(Text provided)
Catch-Up failure + latent value of high-quality data (Table 4):

Model	Avg	Math	Note
Mbase + SFT_SHQ	29.92	42.79	Baseline
Mbase + SFT_SHQ (2× epochs)	34.01	48.05	Doubled SFT still fails to catch up
MSHQ + SFT_SHQ	37.33	50.52	Weakest reasoning base exceeds doubled baseline
MLDQ + SFT_SHQ	46.70	60.79	Advantage of diverse PT persists
MLMQ + SFT_SHQ	50.95	64.67	High-quality latent gain activated by SFT

Pre-training ratio sensitivity (Table 6, MLMQ): Increasing \(D_{base}:D_{res}\) from 80/20 to 60/40 improves the overall score from 64.07 to 67.28, with simultaneous increases in math/science/code and no degradation in general tasks.

Key Findings¶

The Catch-Up Hypothesis is refuted: \(M_{base}\) with doubled SFT cannot catch up to even the weakest reasoning base, indicating SFT cannot replace the reasoning foundation established during pre-training.
Asymmetric Allocation Principle: Pre-training favors diversity and scale (MLDQ's diversity brings +11% magnitude gain over MSHQ), while SFT favors quality (high-quality \(D_{SHQ}\) brings +15% magnitude gain).
Latent Effect: High-quality but narrow data yields almost no immediate benefit in the pre-training stage but "unlocks" an additional +4.25% gain after SFT (MLMQ vs. MLDQ).
Blindly expanding SFT is harmful: Expanding SFT with large-scale mixed-quality data yields no average gain and decreases math accuracy by ~5%; however, increasing high-quality data by only 0.4% provides sustainable improvements.

Highlights & Insights¶

Systematic study of "when to feed reasoning data" from first principles: Conclusions are drawn under strictly controlled budgets, full cross-validation, and a three-stage pipeline (Pre-training/SFT/RL), offering a solid methodology that transcends the "more is better" intuition.

(Records)
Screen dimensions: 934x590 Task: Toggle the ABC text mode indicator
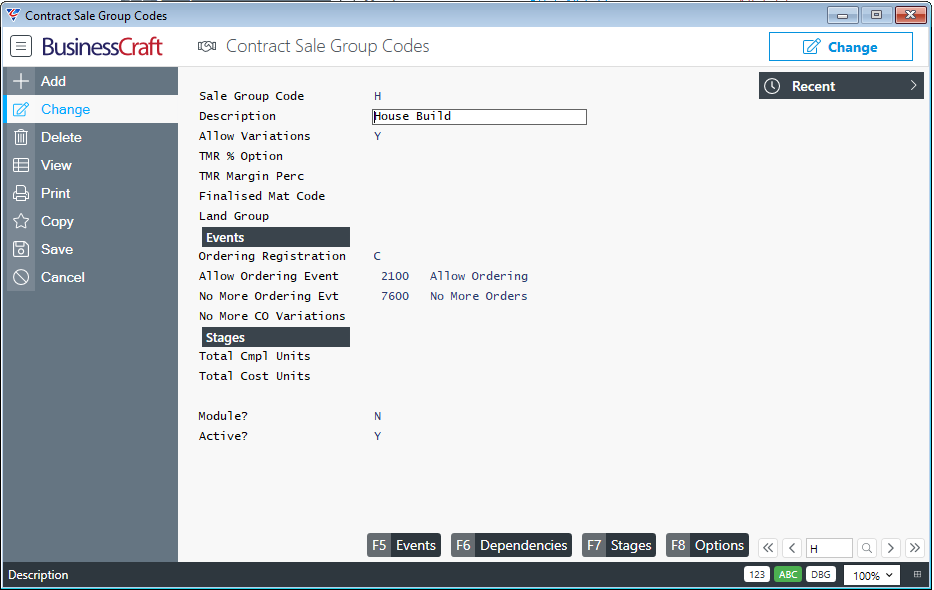point(788,575)
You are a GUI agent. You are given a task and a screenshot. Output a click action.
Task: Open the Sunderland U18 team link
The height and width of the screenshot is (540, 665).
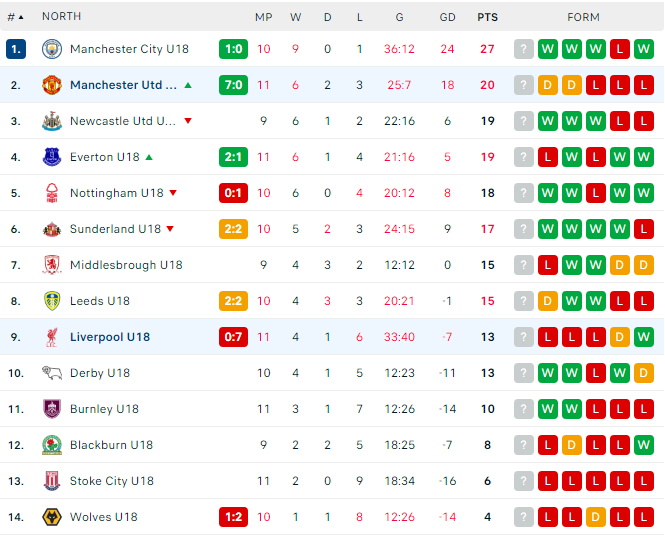click(115, 229)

(Problem set)
1. According to the text on reasoning data, what happens to math accuracy when SFT is expanded with large-scale mixed-quality data?
2. For each statement, say whether it agrees with the text on reasoning data. Answer yes or no, and quote the deciding words from the text.
(a) With doubled SFT, M_base catches up to the weakest reasoning base.
(b) Pre-training favors quality, while SFT favors diversity.
(c) For MLMQ, changing the ratio from 80/20 to 60/40 does not hurt general tasks.
The lines are separate material and are unrelated to the text on reasoning data.

(Per-task outputs)
1. It drops by about 5%.

2.
(a) No: "cannot catch up to even the weakest reasoning base"
(b) No: "Pre-training favors diversity and scale"
(c) Yes: "no degradation in general tasks"